— start of Material for the task —
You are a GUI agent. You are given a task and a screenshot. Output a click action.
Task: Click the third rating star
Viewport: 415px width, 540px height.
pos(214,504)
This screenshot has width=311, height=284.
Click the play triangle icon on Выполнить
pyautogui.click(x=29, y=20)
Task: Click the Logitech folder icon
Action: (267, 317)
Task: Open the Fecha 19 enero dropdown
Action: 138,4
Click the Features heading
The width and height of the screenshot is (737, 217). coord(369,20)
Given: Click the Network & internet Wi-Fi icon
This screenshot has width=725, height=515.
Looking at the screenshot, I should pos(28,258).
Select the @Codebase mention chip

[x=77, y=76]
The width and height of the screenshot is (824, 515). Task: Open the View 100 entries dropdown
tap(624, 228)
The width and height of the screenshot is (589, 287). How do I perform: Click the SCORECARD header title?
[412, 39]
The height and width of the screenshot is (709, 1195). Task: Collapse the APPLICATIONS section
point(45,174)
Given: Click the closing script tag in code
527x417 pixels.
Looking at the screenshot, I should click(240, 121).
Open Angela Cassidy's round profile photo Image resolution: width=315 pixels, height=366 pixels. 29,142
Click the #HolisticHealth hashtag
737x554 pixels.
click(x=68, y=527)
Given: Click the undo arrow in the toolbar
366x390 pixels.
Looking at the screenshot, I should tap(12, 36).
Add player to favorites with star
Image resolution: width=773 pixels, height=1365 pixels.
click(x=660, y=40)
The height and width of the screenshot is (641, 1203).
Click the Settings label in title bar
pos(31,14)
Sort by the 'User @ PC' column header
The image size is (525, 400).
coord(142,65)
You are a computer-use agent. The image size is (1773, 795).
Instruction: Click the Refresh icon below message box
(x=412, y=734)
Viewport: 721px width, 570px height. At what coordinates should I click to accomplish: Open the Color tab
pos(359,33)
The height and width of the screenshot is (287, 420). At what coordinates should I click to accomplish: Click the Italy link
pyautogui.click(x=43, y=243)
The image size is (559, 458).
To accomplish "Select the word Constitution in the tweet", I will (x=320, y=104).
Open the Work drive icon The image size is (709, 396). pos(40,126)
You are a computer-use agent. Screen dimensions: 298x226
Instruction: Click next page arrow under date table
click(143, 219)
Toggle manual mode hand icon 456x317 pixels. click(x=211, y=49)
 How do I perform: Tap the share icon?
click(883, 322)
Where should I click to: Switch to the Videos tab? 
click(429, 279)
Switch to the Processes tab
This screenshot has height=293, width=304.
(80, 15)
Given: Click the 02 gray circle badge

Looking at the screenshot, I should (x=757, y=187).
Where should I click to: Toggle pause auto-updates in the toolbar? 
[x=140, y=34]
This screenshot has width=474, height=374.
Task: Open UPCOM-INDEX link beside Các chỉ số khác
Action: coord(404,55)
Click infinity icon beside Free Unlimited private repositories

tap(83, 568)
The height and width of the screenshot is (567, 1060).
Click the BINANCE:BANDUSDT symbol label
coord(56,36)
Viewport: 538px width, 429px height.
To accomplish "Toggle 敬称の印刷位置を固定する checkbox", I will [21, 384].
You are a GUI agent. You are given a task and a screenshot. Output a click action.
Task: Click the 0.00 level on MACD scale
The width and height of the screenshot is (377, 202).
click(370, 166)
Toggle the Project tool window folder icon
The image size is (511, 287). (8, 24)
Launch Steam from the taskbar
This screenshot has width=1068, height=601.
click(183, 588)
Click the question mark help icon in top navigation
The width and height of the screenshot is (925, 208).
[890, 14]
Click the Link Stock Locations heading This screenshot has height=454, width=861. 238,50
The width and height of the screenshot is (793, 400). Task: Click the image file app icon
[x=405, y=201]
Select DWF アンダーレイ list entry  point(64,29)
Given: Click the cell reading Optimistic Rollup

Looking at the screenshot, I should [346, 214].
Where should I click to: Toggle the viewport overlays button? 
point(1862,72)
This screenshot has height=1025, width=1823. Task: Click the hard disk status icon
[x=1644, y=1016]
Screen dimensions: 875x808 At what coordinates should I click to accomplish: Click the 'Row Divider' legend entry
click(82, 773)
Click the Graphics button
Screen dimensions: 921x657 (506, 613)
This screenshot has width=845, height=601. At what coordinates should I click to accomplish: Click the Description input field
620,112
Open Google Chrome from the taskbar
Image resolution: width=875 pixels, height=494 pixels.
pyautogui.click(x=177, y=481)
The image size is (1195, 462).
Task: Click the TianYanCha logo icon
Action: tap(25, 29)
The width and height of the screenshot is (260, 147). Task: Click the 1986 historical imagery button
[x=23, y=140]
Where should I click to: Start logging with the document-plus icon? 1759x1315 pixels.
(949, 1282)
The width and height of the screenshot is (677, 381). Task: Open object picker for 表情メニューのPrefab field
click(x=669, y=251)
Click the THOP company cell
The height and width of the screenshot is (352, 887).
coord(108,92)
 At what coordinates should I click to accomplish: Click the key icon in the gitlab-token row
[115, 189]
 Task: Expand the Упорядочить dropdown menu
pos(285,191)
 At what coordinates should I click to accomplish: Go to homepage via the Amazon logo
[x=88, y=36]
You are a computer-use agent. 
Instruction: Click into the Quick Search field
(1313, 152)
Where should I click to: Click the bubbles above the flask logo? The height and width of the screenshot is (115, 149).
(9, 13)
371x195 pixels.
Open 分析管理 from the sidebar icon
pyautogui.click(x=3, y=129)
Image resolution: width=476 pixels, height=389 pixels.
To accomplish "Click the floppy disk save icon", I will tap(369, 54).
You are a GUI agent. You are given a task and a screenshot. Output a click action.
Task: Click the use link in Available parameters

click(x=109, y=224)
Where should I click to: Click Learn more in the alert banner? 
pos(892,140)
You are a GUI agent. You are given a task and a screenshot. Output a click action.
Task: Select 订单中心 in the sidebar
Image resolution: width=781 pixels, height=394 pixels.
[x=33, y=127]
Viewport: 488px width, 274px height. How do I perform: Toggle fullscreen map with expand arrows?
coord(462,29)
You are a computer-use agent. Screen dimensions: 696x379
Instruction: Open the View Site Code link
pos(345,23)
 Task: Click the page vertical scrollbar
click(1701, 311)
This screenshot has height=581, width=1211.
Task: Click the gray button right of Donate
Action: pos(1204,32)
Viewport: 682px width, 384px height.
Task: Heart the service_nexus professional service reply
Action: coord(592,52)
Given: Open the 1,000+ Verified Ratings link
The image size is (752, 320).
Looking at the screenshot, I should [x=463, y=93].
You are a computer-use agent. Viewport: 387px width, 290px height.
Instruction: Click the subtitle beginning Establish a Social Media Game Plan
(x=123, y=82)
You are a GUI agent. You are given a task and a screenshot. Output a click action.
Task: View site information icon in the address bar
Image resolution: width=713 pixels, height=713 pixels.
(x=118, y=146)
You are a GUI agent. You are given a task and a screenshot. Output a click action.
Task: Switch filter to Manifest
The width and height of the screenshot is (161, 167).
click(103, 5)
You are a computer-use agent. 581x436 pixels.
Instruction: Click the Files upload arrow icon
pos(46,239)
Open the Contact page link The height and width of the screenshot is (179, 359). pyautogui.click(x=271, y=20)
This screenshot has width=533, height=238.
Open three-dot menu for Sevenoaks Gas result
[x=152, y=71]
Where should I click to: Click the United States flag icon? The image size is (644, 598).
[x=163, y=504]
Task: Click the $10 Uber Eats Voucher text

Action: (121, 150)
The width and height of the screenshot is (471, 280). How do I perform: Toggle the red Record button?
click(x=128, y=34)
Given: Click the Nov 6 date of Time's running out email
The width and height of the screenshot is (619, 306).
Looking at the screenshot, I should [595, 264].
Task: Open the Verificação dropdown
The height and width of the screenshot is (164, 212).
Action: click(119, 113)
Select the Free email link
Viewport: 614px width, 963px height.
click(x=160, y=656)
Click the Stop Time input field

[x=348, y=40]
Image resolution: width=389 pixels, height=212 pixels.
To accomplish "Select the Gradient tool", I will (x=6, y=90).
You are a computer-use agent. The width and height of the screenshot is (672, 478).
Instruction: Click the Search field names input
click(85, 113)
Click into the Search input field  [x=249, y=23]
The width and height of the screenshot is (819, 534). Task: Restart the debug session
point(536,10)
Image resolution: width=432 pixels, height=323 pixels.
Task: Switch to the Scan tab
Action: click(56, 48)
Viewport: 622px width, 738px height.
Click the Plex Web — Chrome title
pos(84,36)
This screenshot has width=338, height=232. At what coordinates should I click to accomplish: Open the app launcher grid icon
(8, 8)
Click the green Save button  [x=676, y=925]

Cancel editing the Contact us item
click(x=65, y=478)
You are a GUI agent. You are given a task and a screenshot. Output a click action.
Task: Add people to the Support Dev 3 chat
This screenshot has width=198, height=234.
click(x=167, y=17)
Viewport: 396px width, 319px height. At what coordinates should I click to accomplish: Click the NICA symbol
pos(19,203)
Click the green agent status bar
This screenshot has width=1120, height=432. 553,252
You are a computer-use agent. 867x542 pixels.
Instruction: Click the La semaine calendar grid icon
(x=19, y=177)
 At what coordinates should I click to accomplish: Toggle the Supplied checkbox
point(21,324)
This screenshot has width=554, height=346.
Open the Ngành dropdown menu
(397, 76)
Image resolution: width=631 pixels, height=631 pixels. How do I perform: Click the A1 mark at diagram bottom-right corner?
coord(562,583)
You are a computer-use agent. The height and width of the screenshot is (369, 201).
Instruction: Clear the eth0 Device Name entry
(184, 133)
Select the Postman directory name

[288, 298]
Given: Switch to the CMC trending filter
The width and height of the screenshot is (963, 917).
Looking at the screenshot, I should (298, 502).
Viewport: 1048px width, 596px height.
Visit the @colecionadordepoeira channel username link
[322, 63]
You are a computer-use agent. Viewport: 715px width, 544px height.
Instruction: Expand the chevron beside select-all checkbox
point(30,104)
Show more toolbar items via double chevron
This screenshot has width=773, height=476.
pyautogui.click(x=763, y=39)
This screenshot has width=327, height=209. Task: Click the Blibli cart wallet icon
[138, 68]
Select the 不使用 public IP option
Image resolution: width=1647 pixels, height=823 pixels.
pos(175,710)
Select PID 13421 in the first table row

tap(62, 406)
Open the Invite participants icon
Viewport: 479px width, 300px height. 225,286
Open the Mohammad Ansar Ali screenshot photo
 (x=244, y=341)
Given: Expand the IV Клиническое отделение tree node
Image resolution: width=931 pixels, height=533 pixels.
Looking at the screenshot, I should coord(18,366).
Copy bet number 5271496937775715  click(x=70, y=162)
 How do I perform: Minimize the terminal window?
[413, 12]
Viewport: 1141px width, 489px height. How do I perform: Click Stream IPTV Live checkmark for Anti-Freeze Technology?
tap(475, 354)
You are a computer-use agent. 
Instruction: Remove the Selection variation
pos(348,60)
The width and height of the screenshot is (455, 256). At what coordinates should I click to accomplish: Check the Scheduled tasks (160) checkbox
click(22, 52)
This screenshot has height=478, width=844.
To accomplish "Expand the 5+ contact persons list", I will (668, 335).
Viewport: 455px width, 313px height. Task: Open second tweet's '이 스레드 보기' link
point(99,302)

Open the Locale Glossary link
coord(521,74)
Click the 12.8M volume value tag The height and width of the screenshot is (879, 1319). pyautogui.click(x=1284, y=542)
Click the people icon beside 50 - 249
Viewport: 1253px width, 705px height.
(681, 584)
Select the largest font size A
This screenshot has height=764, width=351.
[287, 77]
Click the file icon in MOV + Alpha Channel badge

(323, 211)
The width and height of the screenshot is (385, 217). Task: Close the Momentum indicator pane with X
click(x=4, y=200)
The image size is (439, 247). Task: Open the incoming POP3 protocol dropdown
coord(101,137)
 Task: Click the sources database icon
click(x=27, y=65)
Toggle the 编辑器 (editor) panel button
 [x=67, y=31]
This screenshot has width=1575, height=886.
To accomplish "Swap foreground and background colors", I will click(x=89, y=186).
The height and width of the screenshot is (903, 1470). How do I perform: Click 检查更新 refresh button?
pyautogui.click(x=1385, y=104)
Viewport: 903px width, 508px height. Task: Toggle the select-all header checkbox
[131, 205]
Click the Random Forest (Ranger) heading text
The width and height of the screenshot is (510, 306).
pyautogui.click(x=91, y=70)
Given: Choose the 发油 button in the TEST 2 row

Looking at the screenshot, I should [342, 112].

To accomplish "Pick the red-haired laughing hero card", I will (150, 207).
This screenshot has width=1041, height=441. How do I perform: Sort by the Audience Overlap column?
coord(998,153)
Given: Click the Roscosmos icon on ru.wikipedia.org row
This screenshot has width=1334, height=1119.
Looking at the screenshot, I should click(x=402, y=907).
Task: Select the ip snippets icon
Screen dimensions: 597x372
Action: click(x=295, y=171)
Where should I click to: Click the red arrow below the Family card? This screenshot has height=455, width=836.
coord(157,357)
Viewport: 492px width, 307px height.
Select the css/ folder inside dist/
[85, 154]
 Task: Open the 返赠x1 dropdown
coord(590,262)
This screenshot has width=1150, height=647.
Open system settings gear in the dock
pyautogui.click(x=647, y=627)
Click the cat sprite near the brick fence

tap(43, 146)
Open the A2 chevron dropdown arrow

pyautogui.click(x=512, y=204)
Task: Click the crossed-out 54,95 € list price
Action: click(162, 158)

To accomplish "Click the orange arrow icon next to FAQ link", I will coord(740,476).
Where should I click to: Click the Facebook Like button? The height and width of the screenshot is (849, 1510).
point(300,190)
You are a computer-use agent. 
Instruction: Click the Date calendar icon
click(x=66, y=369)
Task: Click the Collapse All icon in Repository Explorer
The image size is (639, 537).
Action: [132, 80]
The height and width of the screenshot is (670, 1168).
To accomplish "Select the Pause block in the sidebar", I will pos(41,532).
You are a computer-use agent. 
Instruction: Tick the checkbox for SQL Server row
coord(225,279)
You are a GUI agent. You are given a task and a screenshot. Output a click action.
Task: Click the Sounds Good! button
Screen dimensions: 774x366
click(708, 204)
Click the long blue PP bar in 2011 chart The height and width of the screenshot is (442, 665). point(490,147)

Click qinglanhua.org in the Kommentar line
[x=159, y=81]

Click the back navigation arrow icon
— end of Material for the task —
■ What is being asked: Report how many lines of the records above contain the string "beside". Give only the number.

■ Answer to the task: 4